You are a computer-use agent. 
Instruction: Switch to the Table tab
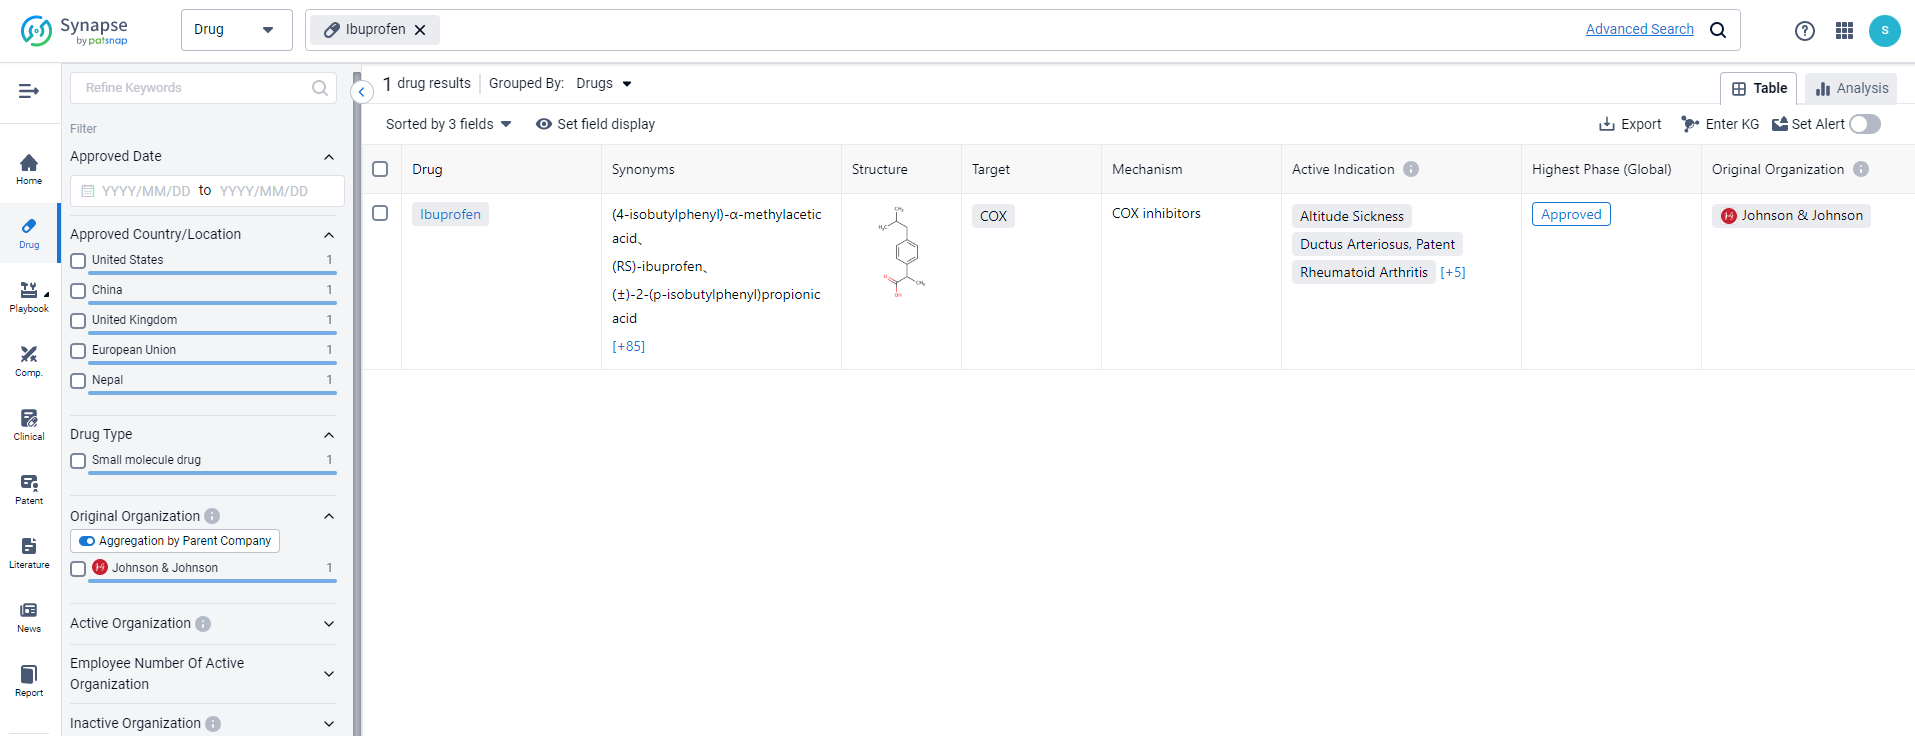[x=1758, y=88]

* * *

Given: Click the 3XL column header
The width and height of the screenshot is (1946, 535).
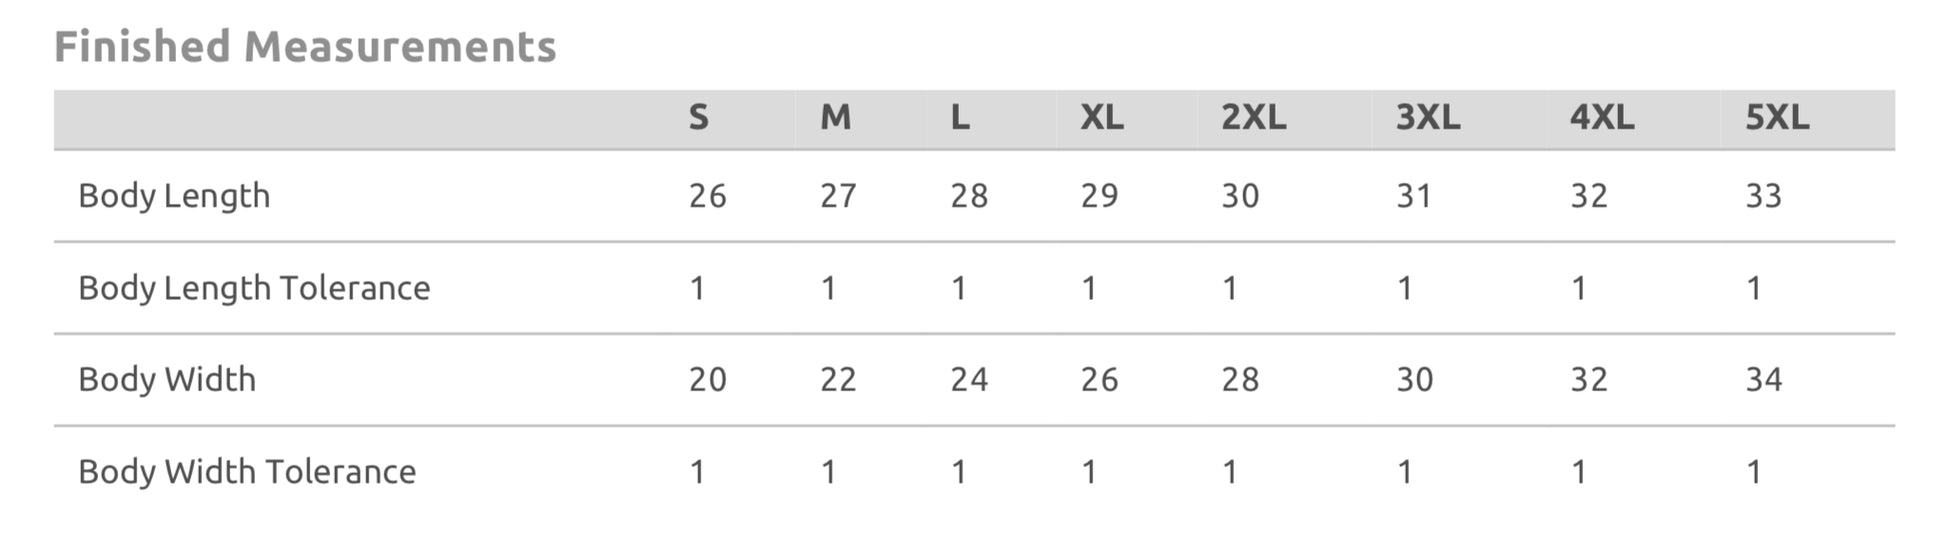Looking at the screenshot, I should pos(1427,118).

==

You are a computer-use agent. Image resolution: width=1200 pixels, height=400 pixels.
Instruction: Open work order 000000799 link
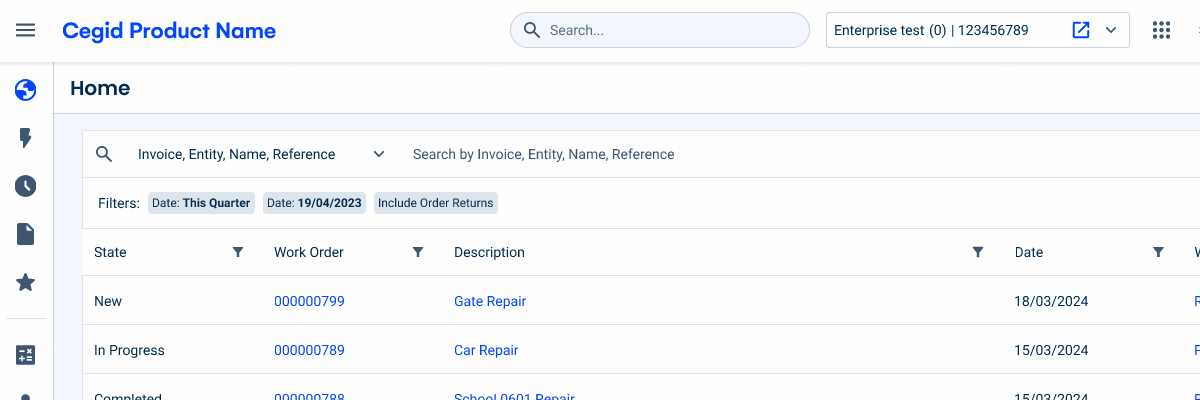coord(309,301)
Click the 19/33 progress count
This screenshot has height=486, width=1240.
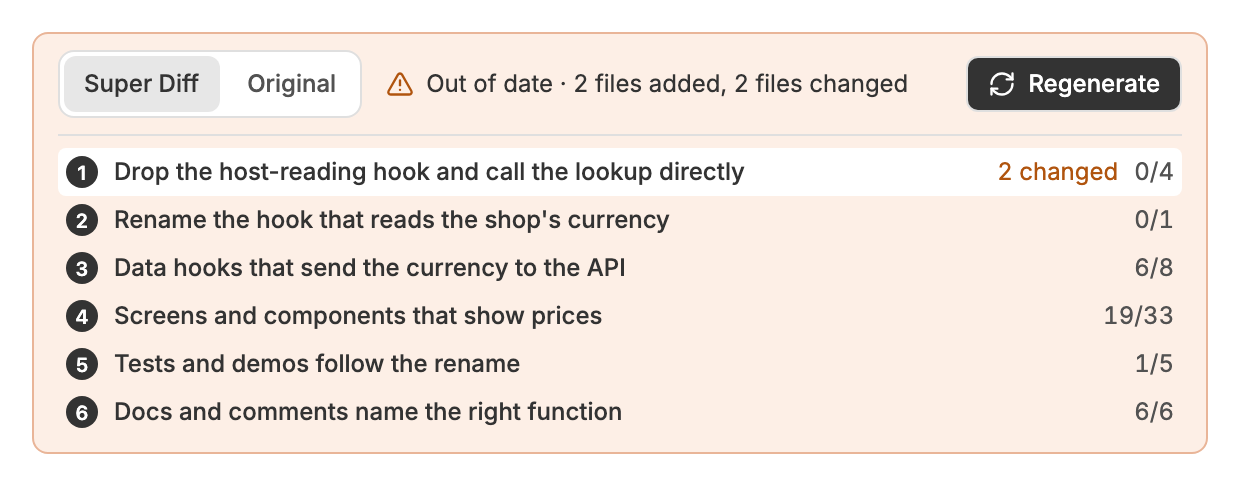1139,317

PROBLEM TO WORK ON =>
Write the number of lines in the listing above that contain the word "computer". No other text should appear.

RESULT FOR THIS EXERCISE =>
2